Few carriages were passing now; above the old wall and gateway of Almodóvar, the yellowish tower of the cathedral showed against the azure sky, which was now beginning to be decorated with stars.
All of the carriages left the Victoria to drive up and down the Paseo del Gran Capitán.
Quentin entered a café.
“I must get out of this city,” he thought. “I ought to go to London.”
Then he remembered the frequent rain, the wooden coachmen in their cabs, the blue mist in the fields near Windsor, and the ships that glided down the Thames in the fog.
He left the café. The carriages continued to pass up and down El Gran Capitán, enveloped in an atmosphere of dust.
Quentin went home. María Lucena was getting ready to go to the theatre.

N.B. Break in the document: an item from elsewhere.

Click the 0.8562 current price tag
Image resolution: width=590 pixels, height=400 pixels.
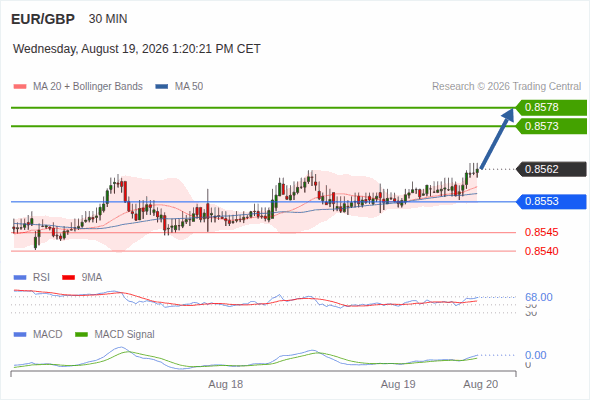point(551,169)
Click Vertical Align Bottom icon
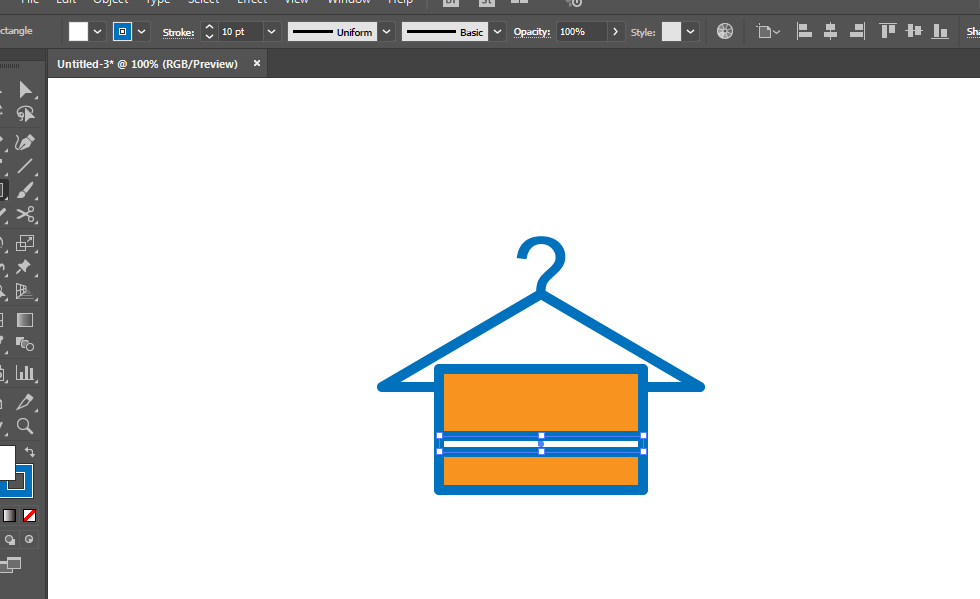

“What’s the matter with you?” she said.
“Nothing.”
Quentin stretched out upon a sofa and spent hour after hour recalling the fog, the dampness, and the cool atmosphere of England, until he fell asleep.

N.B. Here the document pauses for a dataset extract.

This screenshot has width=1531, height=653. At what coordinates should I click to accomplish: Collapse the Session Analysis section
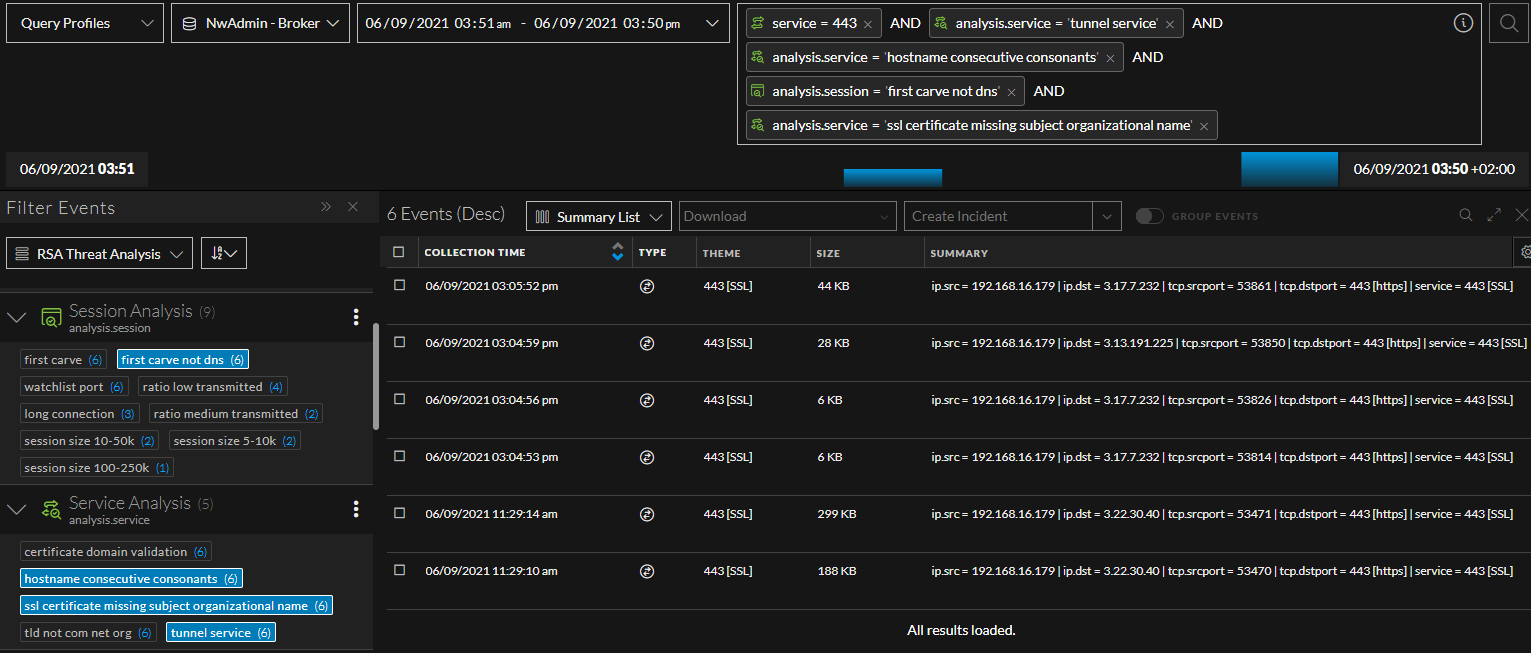coord(17,317)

THE next evening, Quentin, whose nebulous and Anglomaniacal fever had already quieted down, went to sup at the Café del Recreo.
María Lucena, with her mother and a chorus girl friend were waiting for him.
“Well, you’re pretty late,” said María Lucena as she saw him enter the café.
Quentin shrugged his shoulders, sat down and called the waiter.
María Lucena was the daughter of a farm operator near Cordova. She had little voice, but a great deal of grace in her singing and dancing; a strong pair of hips that oscillated with a quivering motion as she walked, a pale, vague-looking face; and a pair of black, shining eyes. María Lucena married a prompter, who after three or four months of wedded life, considered it natural and logical that he should live on his wife; but she broke up the combination by throwing him out of the house.
The girl who accompanied María Lucena in the café was a chorus girl of the type that soon stand out from their sisters and begin to take small parts. She was a small woman, with very lively black eyes, a thin nose, a mouth with a mocking smile that lifted the commissures of her lips upward, and black hair adorned with two red carnations.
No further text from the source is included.